§ What is being asked: Take the line that holds "760x509 pixels." and every line after it to the end of the entries, and repeat them exactly without the pictures.

§ Dataset content:
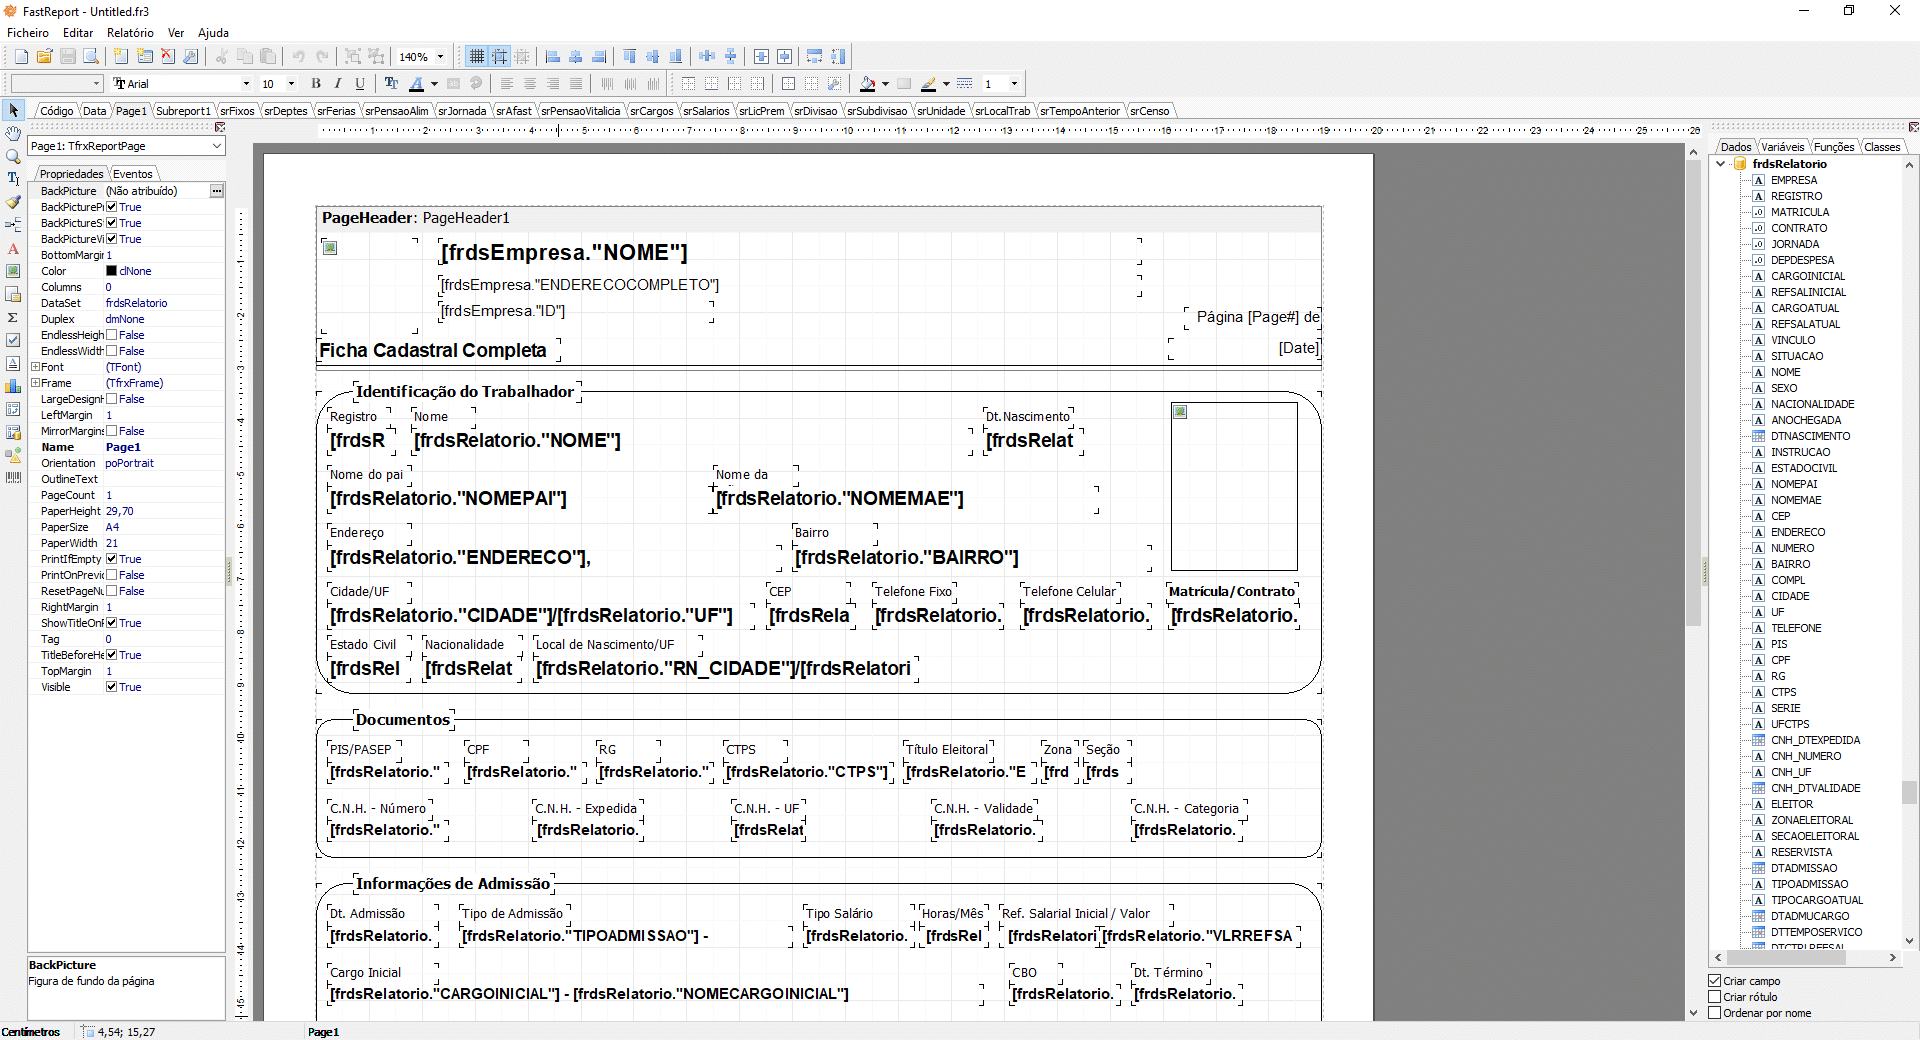Viewport: 1920px width, 1040px height.
Task: Select the Hand pan tool
Action: tap(13, 133)
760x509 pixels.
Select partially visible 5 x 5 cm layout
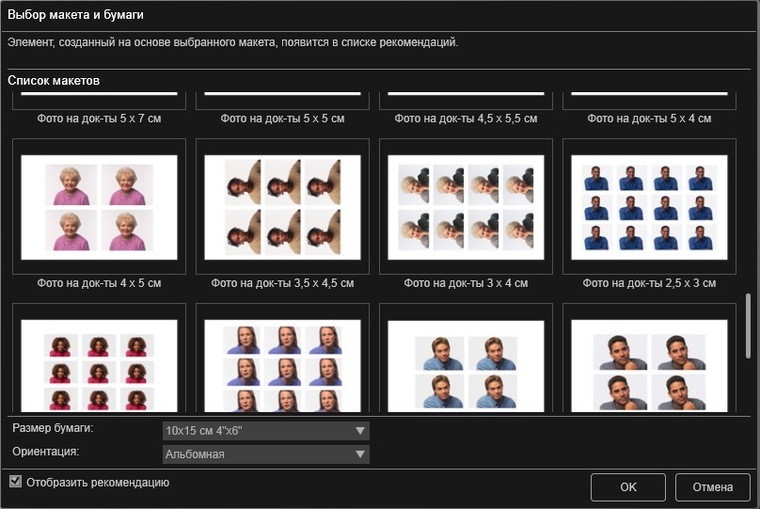[x=283, y=100]
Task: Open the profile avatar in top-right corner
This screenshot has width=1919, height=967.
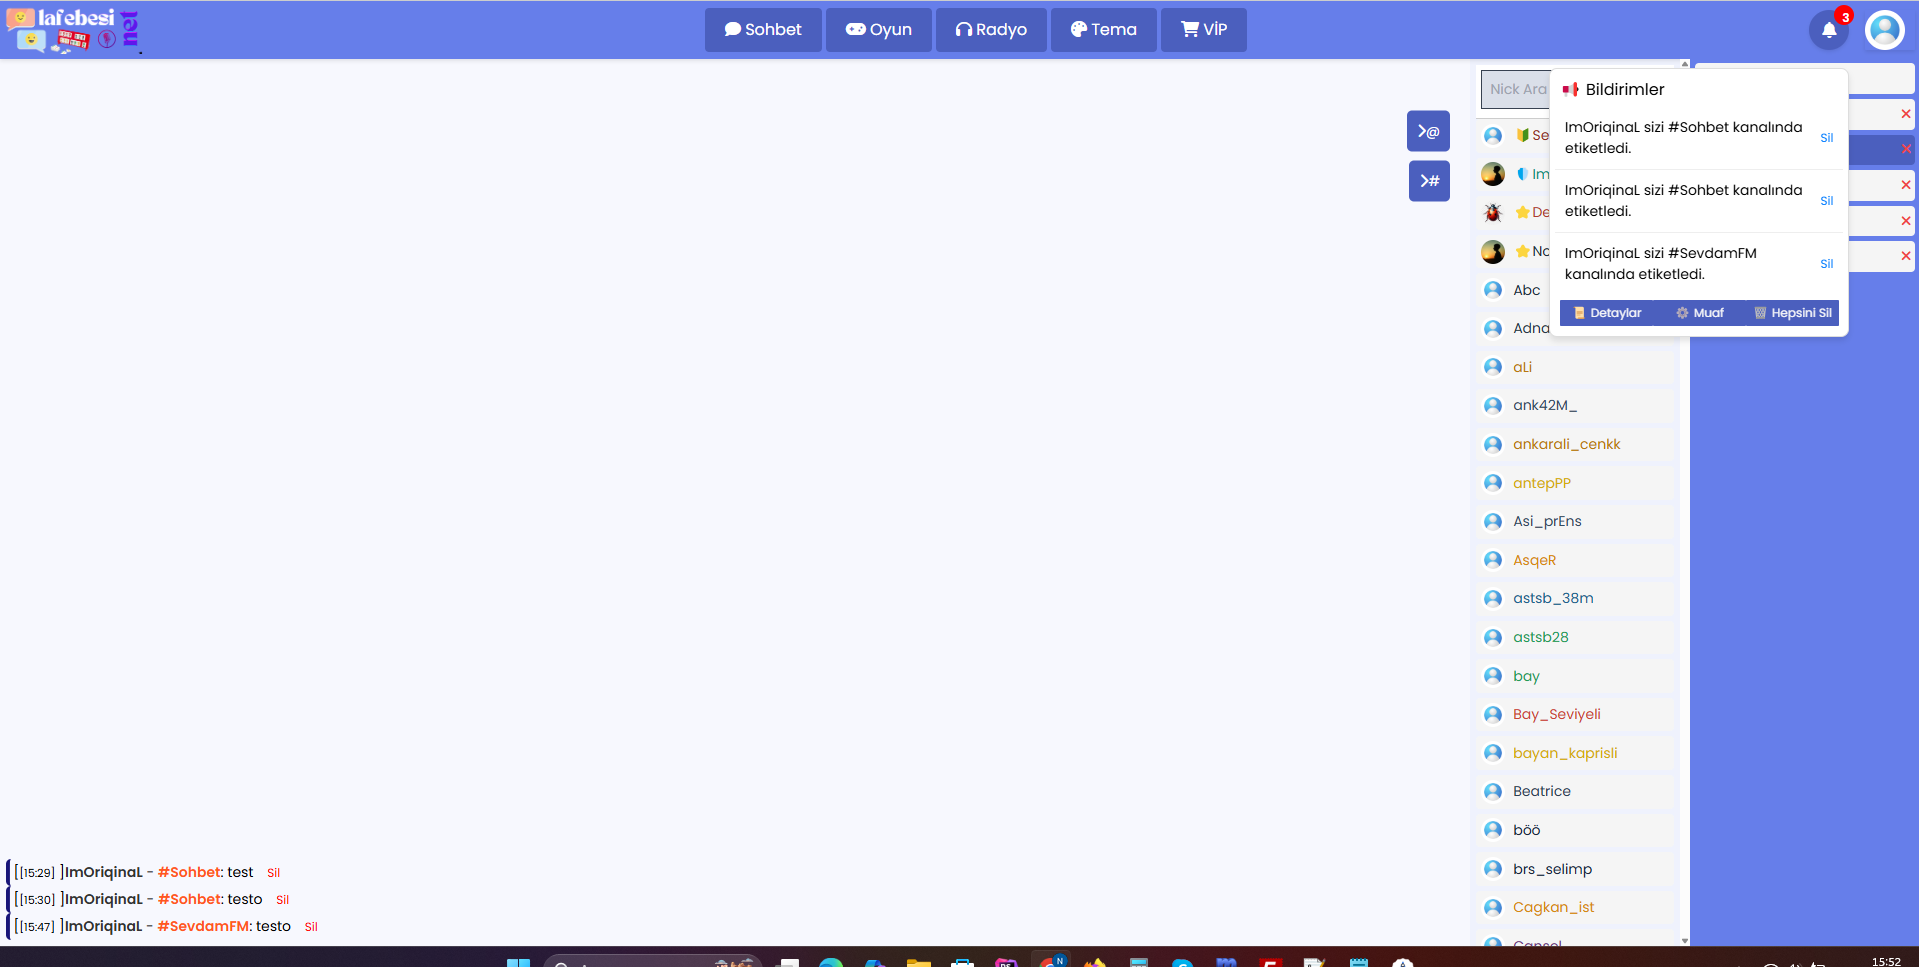Action: (x=1884, y=30)
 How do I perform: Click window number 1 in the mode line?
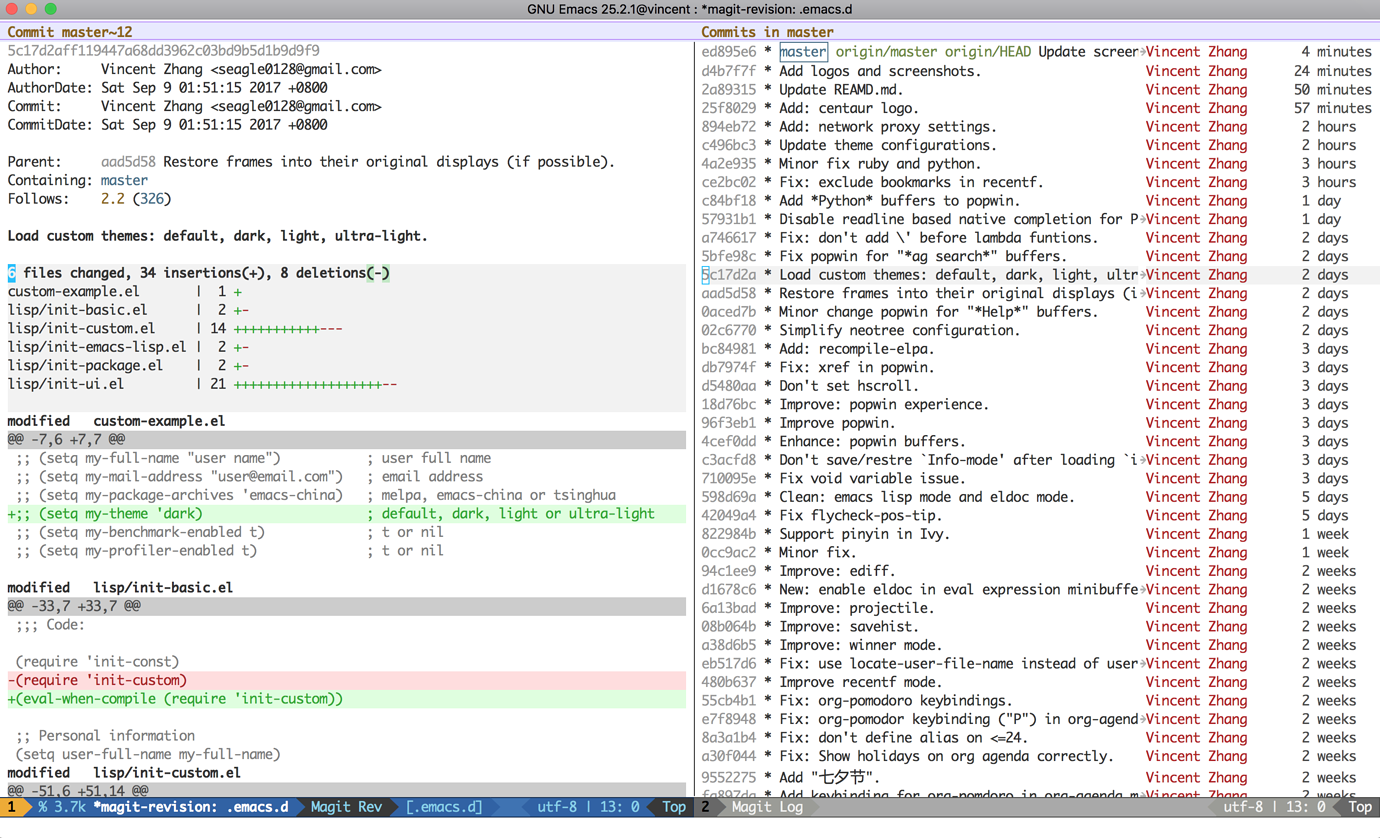(10, 807)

§ Exercise result:
760x509 pixels.
Select partially visible 5 x 5 cm layout
[x=283, y=100]
Task: Open the profile avatar in top-right corner
This screenshot has width=1919, height=967.
Action: (x=1884, y=30)
 How do I perform: Click window number 1 in the mode line?
(10, 807)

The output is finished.